Back in the spring, my good friend and co-worker Neal Raker wrote a great piece, titled “Can I Use A Vortex Tube For Heating?” which I will try my best not to borrow too much from or outright plagiarize in the blog to follow. I only mention it because I had the pleasure of helping a customer with one of the “usually few and far between” Vortex Tube heating applications recently.

Like Neal said, the conditions under which Vortex Tubes fit a heating application are fairly narrow, but certainly not unheard of. In this situation, a reciprocating air motor had been in place on a piece of factory machinery for years. A recent change in the part being manufactured meant that the motor had to be slowed down, which meant throttling down on the vent valve on the motor’s pneumatic exhaust. When they did this, the valve became prone to freezing up, meaning someone had to rig up a heat gun and climb up on top of the machine to the vent valve, directing hot air on the valve until it thawed. It got to be a real hindrance to the process when this happened several times a day.

The caller was familiar with our Vortex Tube products, having used Mini Coolers and Cold Guns in other parts of the plant. He knew that there was hot air coming out of the other end, and thought it could be used to thaw the vent valve, but was concerned, because it was such a low flow.

Mini Cooler (left) and Cold Gun (right).
Mini Cooler (left) and Cold Gun (right).  Cold air from one end; hot exhaust minimized on the other.

He was right: the hot air exhaust of both the Mini Cooler and Cold Gun is a small fraction of the total air supply…that’s by design. Also, it’s passed through a noise reducing muffler which further spreads it out to make it nice & quiet…also by design.

That’s when a fuller explanation of Vortex Tube operation came into play: See, the Mini Coolers and Cold Guns are all set to a high Cold Fraction (the percentage of supply air that is directed to the cold end,) so, although the hot exhaust is indeed fairly hot, there’s just not a lot of it. By contrast, our 3400 Series Maximum Cold Temperature Vortex Tubes are adjustable for lower Cold Fractions (from 20-50%,) meaning that the hot exhaust flow can range from 50-80% of the supply air flow. Additionally, the hot end of the Vortex Tube has male NPT threads, for convenient porting & direction of the hot air flow.

The EXAIR Vortex Tube.  Cold air from one end; hot air from the other.  Fully adjustable.
The EXAIR Vortex Tube. Cold air from one end; hot air from the other. Fully adjustable.

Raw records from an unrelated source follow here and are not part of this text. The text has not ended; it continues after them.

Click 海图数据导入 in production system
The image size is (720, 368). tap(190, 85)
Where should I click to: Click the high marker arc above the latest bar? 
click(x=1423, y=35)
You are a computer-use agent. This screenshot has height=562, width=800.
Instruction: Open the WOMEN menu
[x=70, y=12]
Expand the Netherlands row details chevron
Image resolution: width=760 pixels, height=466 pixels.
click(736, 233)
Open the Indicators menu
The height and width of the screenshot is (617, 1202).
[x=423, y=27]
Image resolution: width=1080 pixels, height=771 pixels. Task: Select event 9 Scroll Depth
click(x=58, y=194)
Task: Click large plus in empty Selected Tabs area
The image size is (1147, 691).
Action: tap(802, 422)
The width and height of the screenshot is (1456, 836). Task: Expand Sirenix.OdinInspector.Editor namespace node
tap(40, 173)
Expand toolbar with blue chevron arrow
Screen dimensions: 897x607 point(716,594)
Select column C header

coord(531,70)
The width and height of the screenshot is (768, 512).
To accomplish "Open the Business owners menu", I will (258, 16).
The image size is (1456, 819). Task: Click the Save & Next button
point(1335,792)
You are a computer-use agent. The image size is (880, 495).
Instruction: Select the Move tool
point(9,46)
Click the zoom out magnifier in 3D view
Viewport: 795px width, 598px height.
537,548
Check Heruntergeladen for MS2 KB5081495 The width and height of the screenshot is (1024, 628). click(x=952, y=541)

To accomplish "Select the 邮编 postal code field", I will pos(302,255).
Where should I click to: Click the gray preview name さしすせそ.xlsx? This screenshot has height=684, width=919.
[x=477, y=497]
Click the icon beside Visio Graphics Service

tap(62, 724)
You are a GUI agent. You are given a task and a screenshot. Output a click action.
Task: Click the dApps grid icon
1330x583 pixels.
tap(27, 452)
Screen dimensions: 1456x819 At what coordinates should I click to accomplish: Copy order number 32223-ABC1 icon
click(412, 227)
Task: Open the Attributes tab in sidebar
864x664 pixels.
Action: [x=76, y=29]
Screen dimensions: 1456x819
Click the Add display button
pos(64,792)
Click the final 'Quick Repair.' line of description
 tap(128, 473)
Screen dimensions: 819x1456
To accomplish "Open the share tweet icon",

Now, back to the conditions that made this a good fit for the Vortex Tube: the machinery already had an ample and easily accessible supply of compressed air…they were able to tap a line from the air motor’s supply. The closest outlet for their heat gun was on the other side of the walkway, which meant they had to stretch an extension cord across the walkway, creating a trip hazard. The vent valve is also small enough that they could use a Model 3402 Vortex Tube, which utilizes only 2 SCFM @100psig…a tiny fraction of what the air motor uses.

With the Vortex Tube mounted permanently in place, the vent valve now operates flawlessly, without the need for manually thawing with the incredibly inconvenient heat gun.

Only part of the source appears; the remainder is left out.